* [Entries drawn from a collection]:
════════════════
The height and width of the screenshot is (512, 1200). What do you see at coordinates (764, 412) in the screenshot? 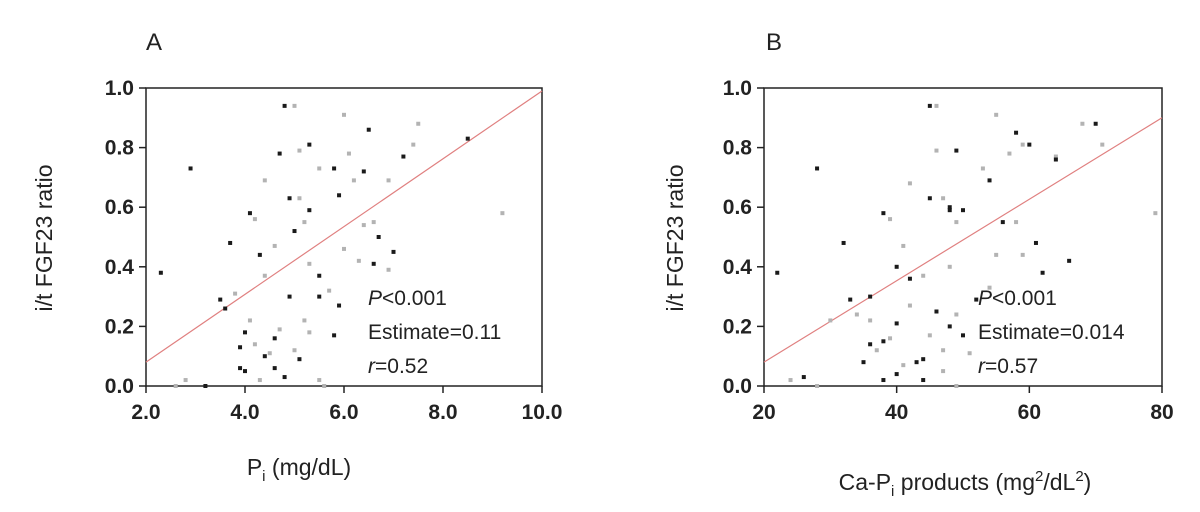
I see `x-tick-label: 20` at bounding box center [764, 412].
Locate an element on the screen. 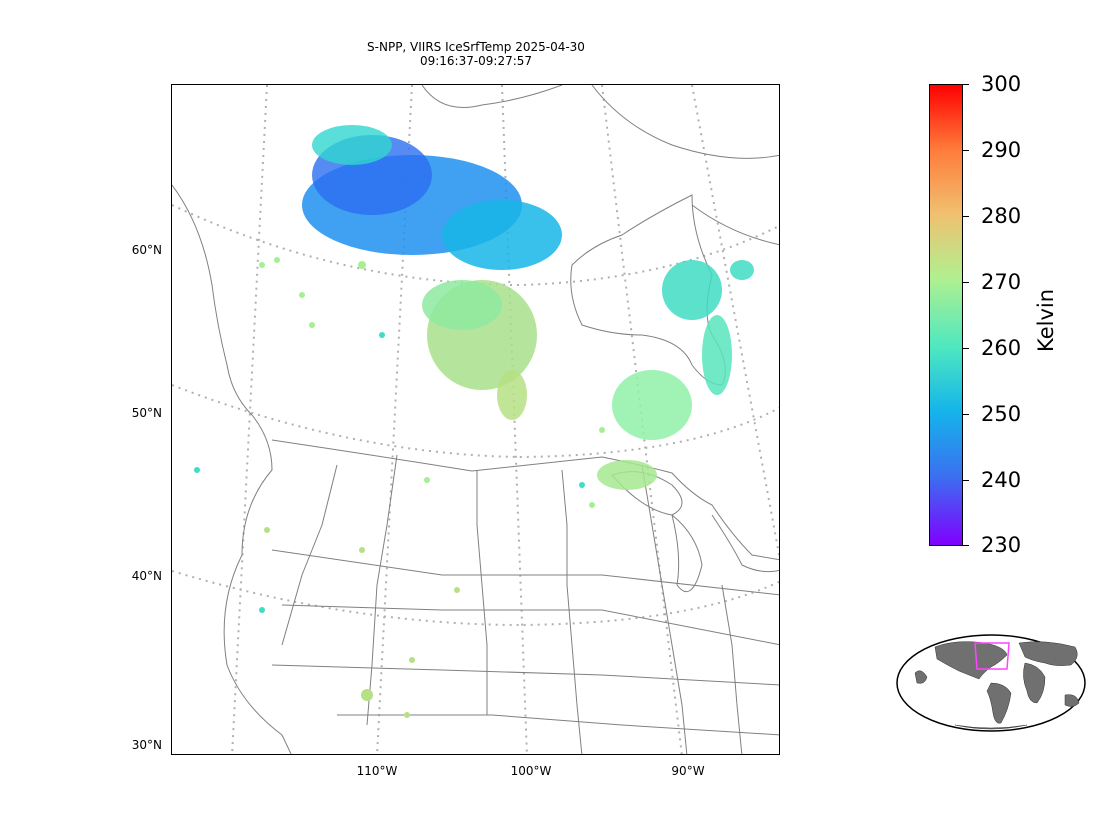  swath-ontario is located at coordinates (652, 405).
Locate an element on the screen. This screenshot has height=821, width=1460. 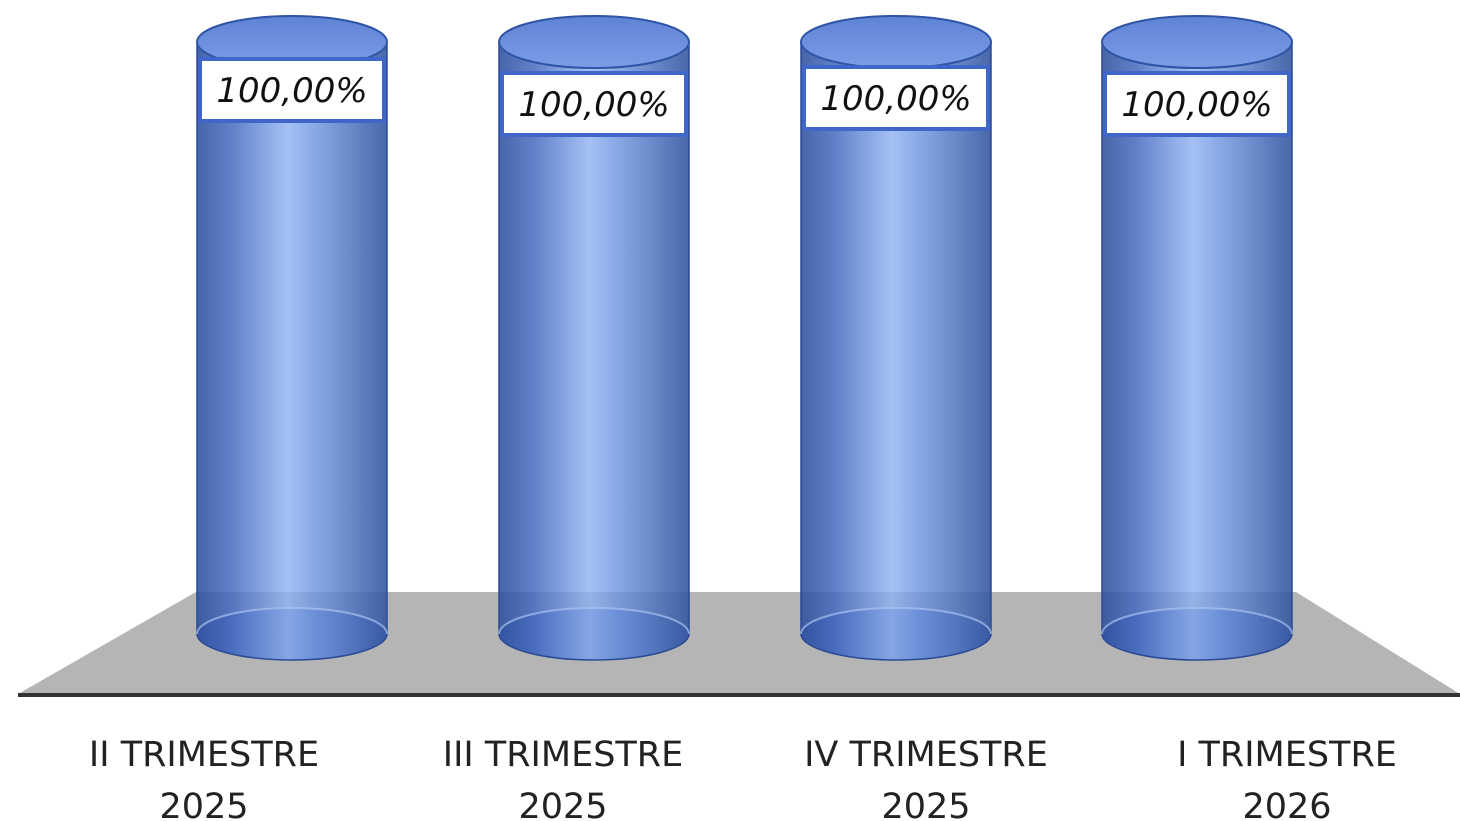
x-tick-label-line: II TRIMESTRE is located at coordinates (204, 755).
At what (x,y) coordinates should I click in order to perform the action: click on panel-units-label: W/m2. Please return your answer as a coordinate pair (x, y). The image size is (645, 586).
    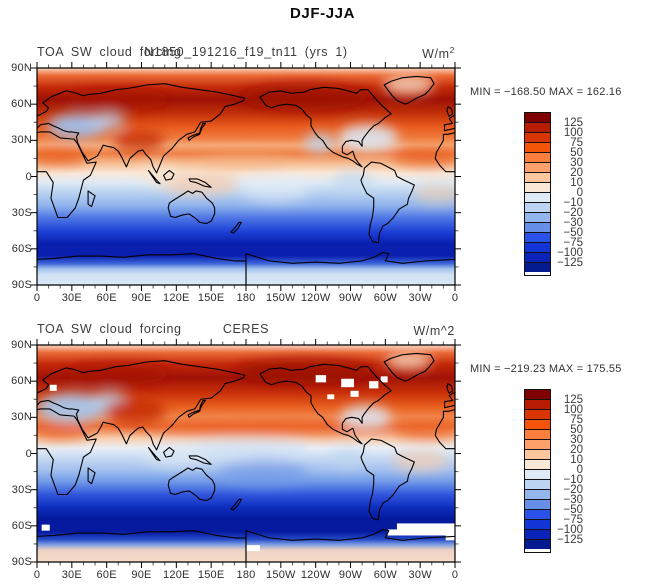
    Looking at the image, I should click on (438, 53).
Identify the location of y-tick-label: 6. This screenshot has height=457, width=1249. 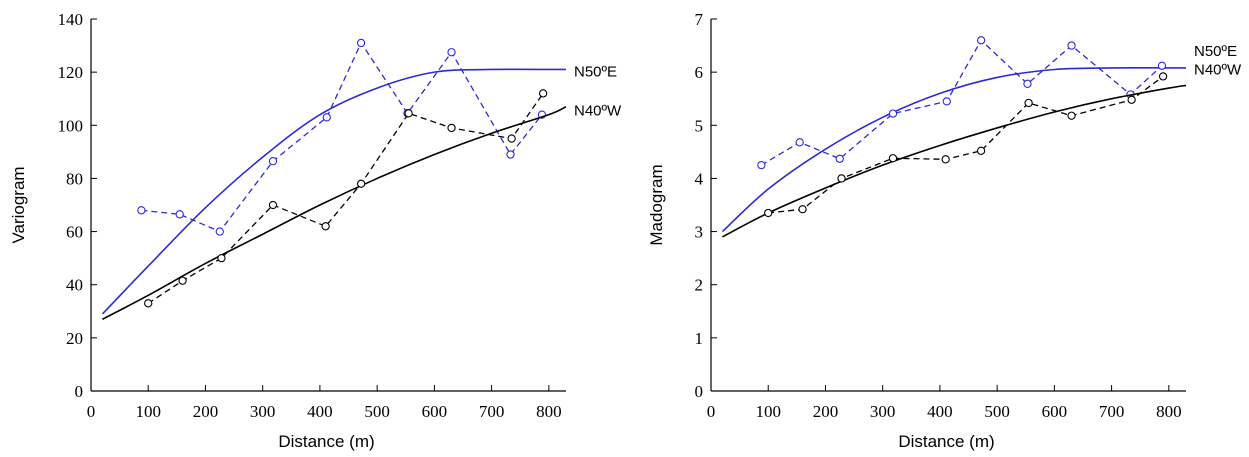
(700, 72).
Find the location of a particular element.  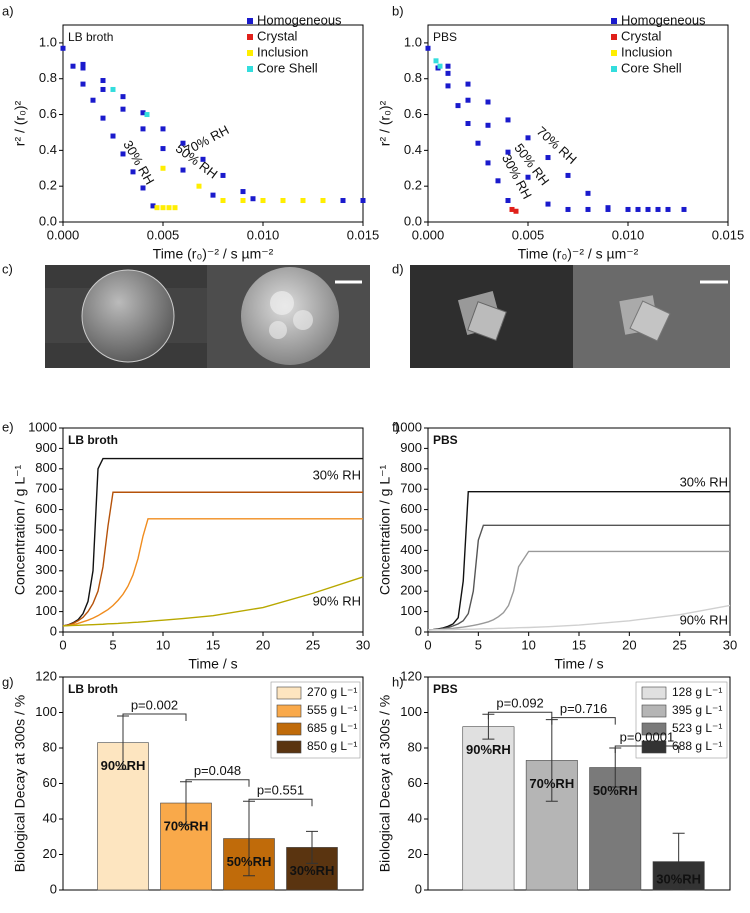

p-value: p=0.716 is located at coordinates (584, 708).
════════════════
* [Exercise brief]: Reproduce word for word everything in the listing above, from the line containing "At what (x,y)" down through its final line. Leave the pictures out.

* [Completed task]:
At what (x,y) coordinates should I click in order to perform the action: click on panel-units-label: W/m2. Please return your answer as a coordinate pair (x, y). The image size is (645, 586).
    Looking at the image, I should click on (438, 53).
Identify the location of y-tick-label: 6. This screenshot has height=457, width=1249. 
(700, 72).
Find the location of a particular element.  

p-value: p=0.716 is located at coordinates (584, 708).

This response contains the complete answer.